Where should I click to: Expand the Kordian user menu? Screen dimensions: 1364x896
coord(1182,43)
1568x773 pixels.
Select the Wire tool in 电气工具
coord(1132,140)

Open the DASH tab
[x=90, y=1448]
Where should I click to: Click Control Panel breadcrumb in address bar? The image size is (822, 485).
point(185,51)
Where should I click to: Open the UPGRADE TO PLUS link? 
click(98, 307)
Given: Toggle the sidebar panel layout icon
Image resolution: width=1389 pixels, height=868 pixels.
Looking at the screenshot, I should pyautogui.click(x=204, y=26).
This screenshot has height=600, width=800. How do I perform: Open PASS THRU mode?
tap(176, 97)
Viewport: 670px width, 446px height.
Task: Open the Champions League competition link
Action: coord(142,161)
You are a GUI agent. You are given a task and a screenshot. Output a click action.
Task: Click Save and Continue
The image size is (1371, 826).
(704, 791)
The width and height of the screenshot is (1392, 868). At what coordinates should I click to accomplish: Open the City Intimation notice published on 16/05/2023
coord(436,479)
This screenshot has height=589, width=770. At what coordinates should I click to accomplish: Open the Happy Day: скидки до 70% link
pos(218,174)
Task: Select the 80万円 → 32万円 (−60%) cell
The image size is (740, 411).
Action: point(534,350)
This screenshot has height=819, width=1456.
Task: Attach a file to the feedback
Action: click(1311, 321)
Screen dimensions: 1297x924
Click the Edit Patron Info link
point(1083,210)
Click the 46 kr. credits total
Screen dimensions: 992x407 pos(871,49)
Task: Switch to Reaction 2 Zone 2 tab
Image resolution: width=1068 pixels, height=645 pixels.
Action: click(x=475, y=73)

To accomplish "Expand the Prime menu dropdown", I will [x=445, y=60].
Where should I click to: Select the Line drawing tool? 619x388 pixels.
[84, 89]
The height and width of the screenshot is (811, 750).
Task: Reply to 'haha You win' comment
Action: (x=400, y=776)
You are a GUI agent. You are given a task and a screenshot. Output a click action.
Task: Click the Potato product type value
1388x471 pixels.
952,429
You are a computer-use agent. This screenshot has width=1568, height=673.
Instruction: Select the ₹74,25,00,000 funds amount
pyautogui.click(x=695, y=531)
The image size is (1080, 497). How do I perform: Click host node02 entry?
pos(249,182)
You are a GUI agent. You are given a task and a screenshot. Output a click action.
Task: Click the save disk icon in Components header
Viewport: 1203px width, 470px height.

________________________________________

▶ **What you should do**:
Render every line of the records above as a Markdown table with the columns Row and Record Line, numbering the rows and leaving out blank lines.

▶ **Answer to this task**:
| Row | Record Line |
|---|---|
| 1 | Where should I click to: Expand the Kordian user menu? Screen dimensions: 1364x896 |
| 2 | coord(1182,43) |
| 3 | 1568x773 pixels. |
| 4 | Select the Wire tool in 电气工具 |
| 5 | coord(1132,140) |
| 6 | Open the DASH tab |
| 7 | [x=90, y=1448] |
| 8 | Where should I click to: Click Control Panel breadcrumb in address bar? The image size is (822, 485). |
| 9 | point(185,51) |
| 10 | Where should I click to: Open the UPGRADE TO PLUS link?  |
| 11 | click(98, 307) |
| 12 | Given: Toggle the sidebar panel layout icon |
| 13 | Image resolution: width=1389 pixels, height=868 pixels. |
| 14 | Looking at the screenshot, I should pyautogui.click(x=204, y=26). |
| 15 | This screenshot has height=600, width=800. How do I perform: Open PASS THRU mode? |
| 16 | tap(176, 97) |
| 17 | Viewport: 670px width, 446px height. |
| 18 | Task: Open the Champions League competition link |
| 19 | Action: coord(142,161) |
| 20 | You are a GUI agent. You are given a task and a screenshot. Output a click action. |
| 21 | Task: Click Save and Continue |
| 22 | The image size is (1371, 826). |
| 23 | (704, 791) |
| 24 | The width and height of the screenshot is (1392, 868). At what coordinates should I click to accomplish: Open the City Intimation notice published on 16/05/2023 |
| 25 | coord(436,479) |
| 26 | This screenshot has height=589, width=770. At what coordinates should I click to accomplish: Open the Happy Day: скидки до 70% link |
| 27 | pos(218,174) |
| 28 | Task: Select the 80万円 → 32万円 (−60%) cell |
| 29 | The image size is (740, 411). |
| 30 | Action: point(534,350) |
| 31 | This screenshot has height=819, width=1456. |
| 32 | Task: Attach a file to the feedback |
| 33 | Action: click(1311, 321) |
| 34 | Screen dimensions: 1297x924 |
| 35 | Click the Edit Patron Info link |
| 36 | point(1083,210) |
| 37 | Click the 46 kr. credits total |
| 38 | Screen dimensions: 992x407 pos(871,49) |
| 39 | Task: Switch to Reaction 2 Zone 2 tab |
| 40 | Image resolution: width=1068 pixels, height=645 pixels. |
| 41 | Action: click(x=475, y=73) |
| 42 | To accomplish "Expand the Prime menu dropdown", I will [x=445, y=60]. |
| 43 | Where should I click to: Select the Line drawing tool? 619x388 pixels. |
| 44 | [84, 89] |
| 45 | The height and width of the screenshot is (811, 750). |
| 46 | Task: Reply to 'haha You win' comment |
| 47 | Action: (x=400, y=776) |
| 48 | You are a GUI agent. You are given a task and a screenshot. Output a click action. |
| 49 | Task: Click the Potato product type value |
| 50 | 1388x471 pixels. |
| 51 | 952,429 |
| 52 | You are a computer-use agent. This screenshot has width=1568, height=673. |
| 53 | Instruction: Select the ₹74,25,00,000 funds amount |
| 54 | pyautogui.click(x=695, y=531) |
| 55 | The image size is (1080, 497). How do I perform: Click host node02 entry? |
| 56 | pos(249,182) |
| 57 | You are a GUI agent. You are given a task and a screenshot. Output a click action. |
| 58 | Task: Click the save disk icon in Components header |
| 59 | Viewport: 1203px width, 470px height. |